====== TEXT

Hillary Clinton wurde ja – von Kommentatoren unterschiedlicher politischer Couleur – vor allem vorgeworfen, nicht warmherzig und emotional genug zu sein. Befinden sich Politikerinnen da in einem Dilemma? Sie versuchen, seriös zu wirken und sich durchzusetzen – und werden gerade deswegen nicht geliebt?
Badinter: Ich glaube nicht, dass es da ein Dilemma gibt. Betrachten Sie Angela Merkel, die Mutti genannt wird. Sie ist die am meisten respektierte Politikerin Europas.
Ist Hillary Clinton bei der amerikanischen Präsidentschaftswahl an ihrer Politik gescheitert oder an ihrem Geschlecht?
Badinter: Ich glaube nicht, dass Hillary Clinton am Machismus gescheitert ist. Sie wurde einhellig als die kompetenteste und erfahrenste aller Kandidaten anerkannt und ihr Kontrahent als der am wenigsten kompetente von allen. Ich glaube, dass sie aus politischen und aus persönlichen Gründen verloren hat: wegen des Wunsches eines Teils der Amerikaner, mit dem „Establishment“ Schluss zu machen, sei es zu Recht oder zu Unrecht, weil es sich nicht genug um die Ärmsten und Schwächsten kümmerte. Außerdem sahen die Clintons, nach den Bushs, ein bisschen zu sehr nach einem Monopol der Macht im Club der mächtigen und reichen Familien aus.
Aber warum haben dann die Wähler ein anderes Mitglied einer reichen Familie gewählt, Donald Trump?
Badinter: Weil er zu einem Teil der Amerikaner gesprochen hat, den die Demokraten vernachlässigt haben.
Bedeutet die Wahl von Donald Trump einen Backlash, statt einer kompetenten Frau wurde ein haltloser, emotionaler Mann gewählt, dessen Frau sich von der Politik fernhält? Fürchten oder sehen Sie, dass das auch auf Europa abfärbt?
Badinter: Ehrlich gesagt, ich habe keine Ahnung. Aber es scheint mir, als ob die europäischen Populisten, vor denen wir uns fürchten, ein bisschen mehr politische Subtilität beweisen, wie etwa Marine Le Pen. Das macht sie umso gefährlicher.
Ihre Vorstellungen darüber, was weiblich und männlich bedeutet, beeinflussen die Wähler von Politikerinnen und Politikern. Aber gibt es überhaupt so etwas wie „weibliche“ und „männliche“ Macht?

============
====== AUFGEFÜHRTE EINTRÄGE

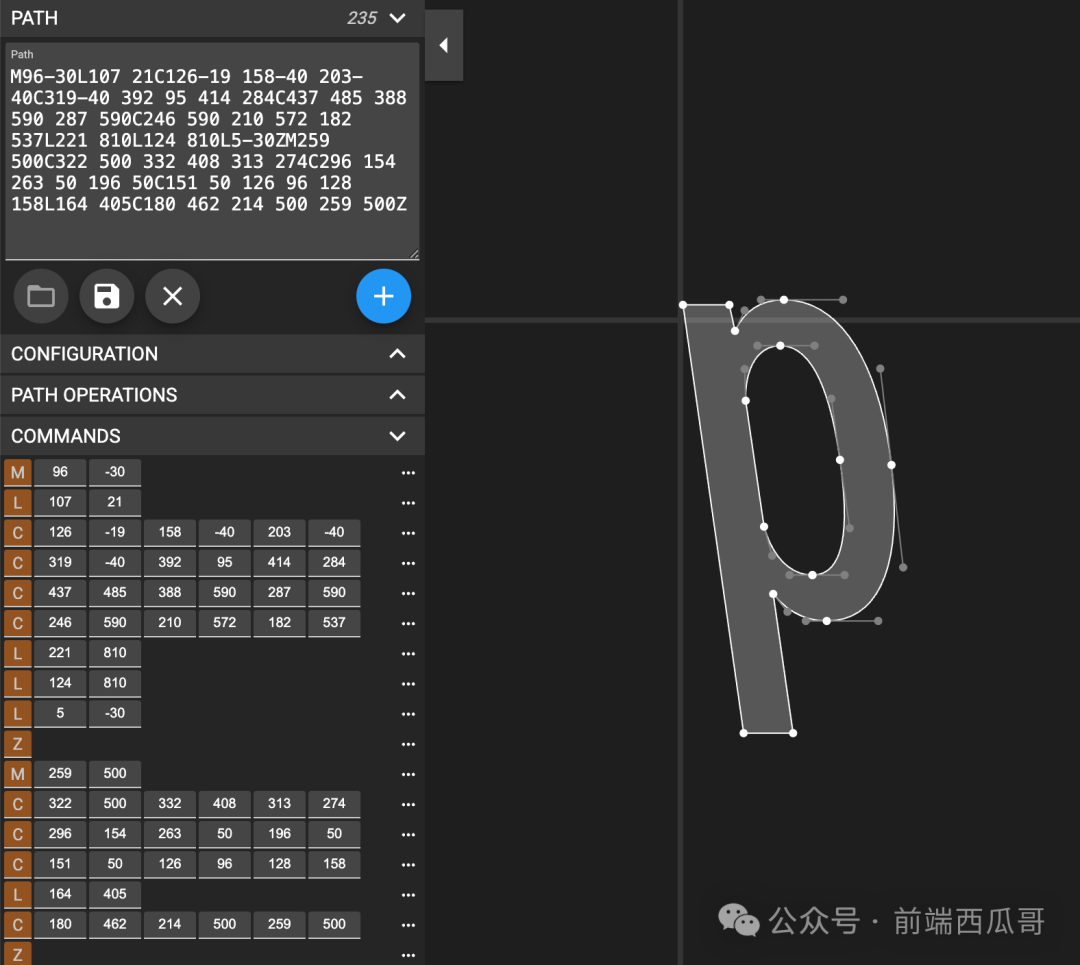
Task: Add a new command with the blue plus
Action: (x=384, y=296)
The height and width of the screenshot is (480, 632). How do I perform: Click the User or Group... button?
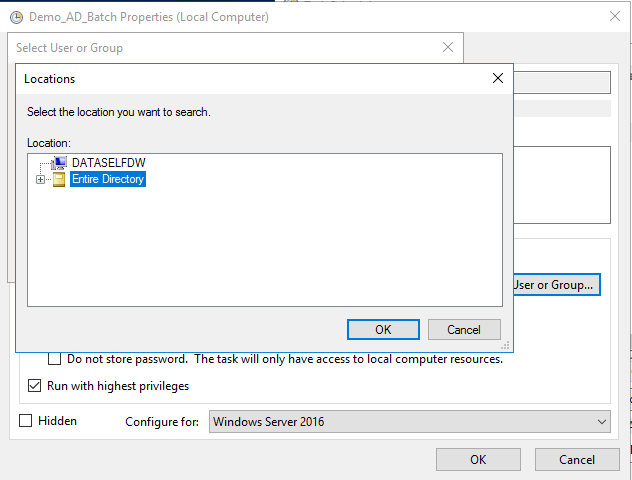(554, 285)
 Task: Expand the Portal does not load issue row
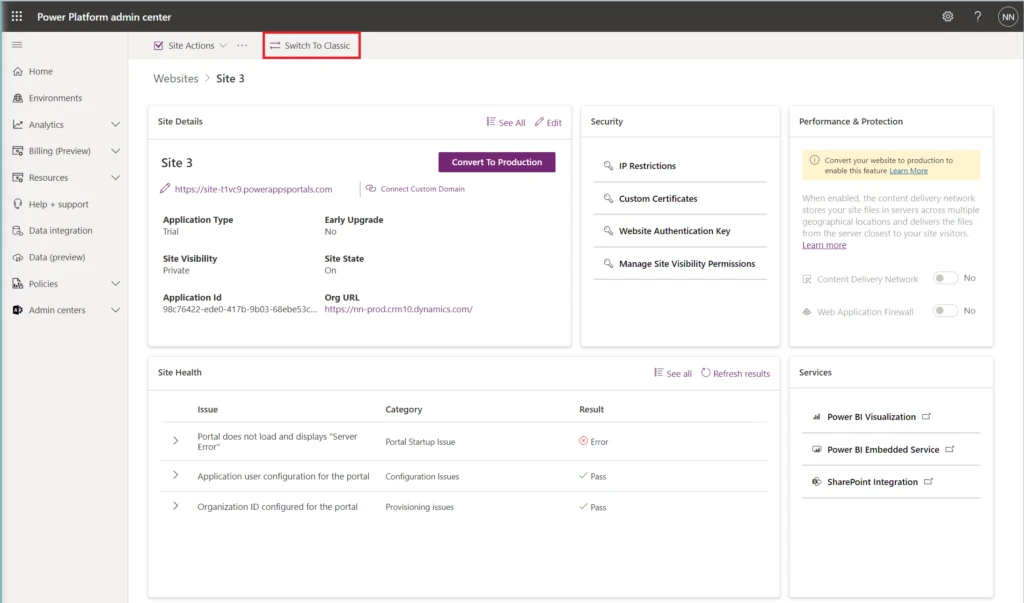pyautogui.click(x=176, y=441)
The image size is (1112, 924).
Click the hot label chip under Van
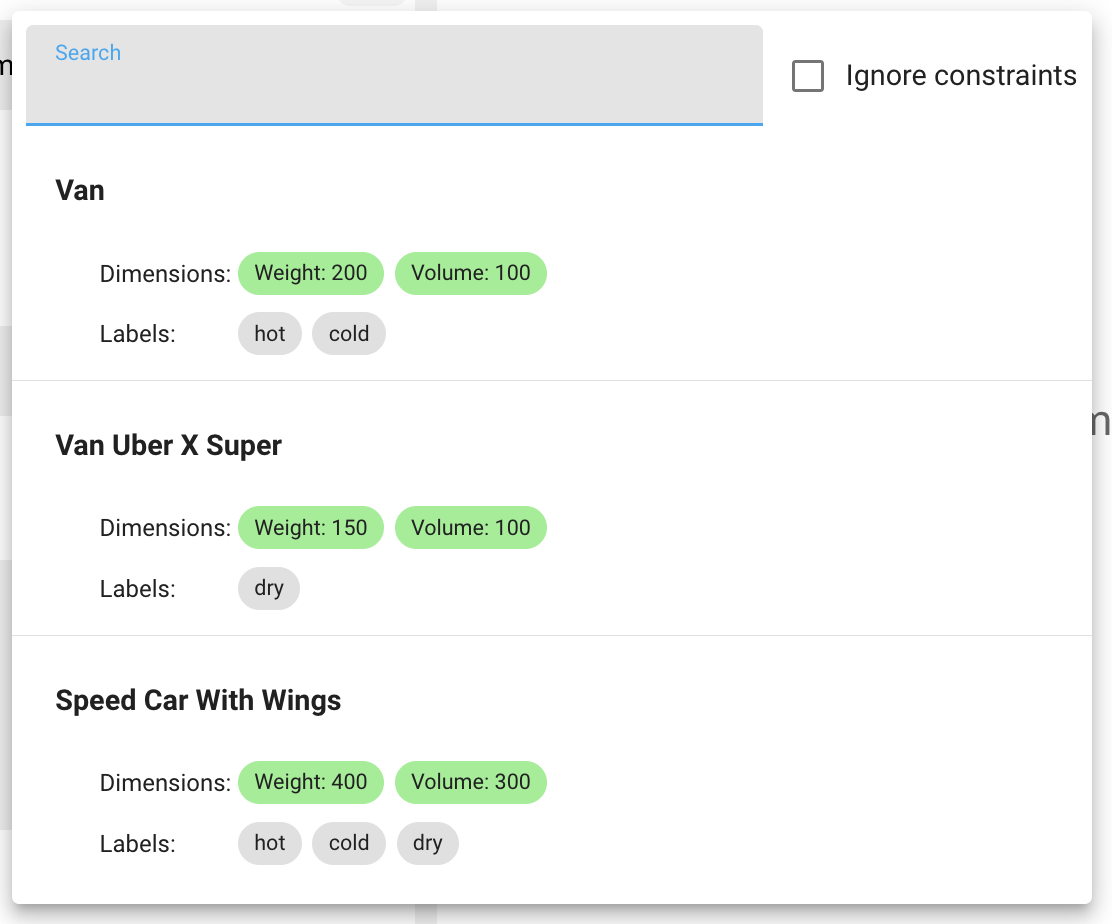[x=270, y=334]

============

> DIE AUFGABEN
- a) Beantworte die folgenden Fragen zum Interview:
(i) Wie wird Angela Merkel laut Badinter genannt?
(ii) Als was wurde Hillary Clintons Kontrahent laut Badinter anerkannt?
(iii) Welche europäische Populistin nennt Badinter als Beispiel?
- b) Bring die Einträge von der Zeile mit „The height and“ bis zum Ende der Einträge in die Form einer nummerierten Liste, ohne Leerzeilen. Lass die Bilder dabei weg.

> LÖSUNGEN
- a)
(i) Mutti
(ii) Als der am wenigsten kompetente von allen
(iii) Marine Le Pen

- b)
1. The height and width of the screenshot is (480, 632). How do I perform: Click the User or Group... button?
2. (554, 285)
3.  Task: Expand the Portal does not load issue row
4. pyautogui.click(x=176, y=441)
5. The image size is (1112, 924).
6. Click the hot label chip under Van
7. [x=270, y=334]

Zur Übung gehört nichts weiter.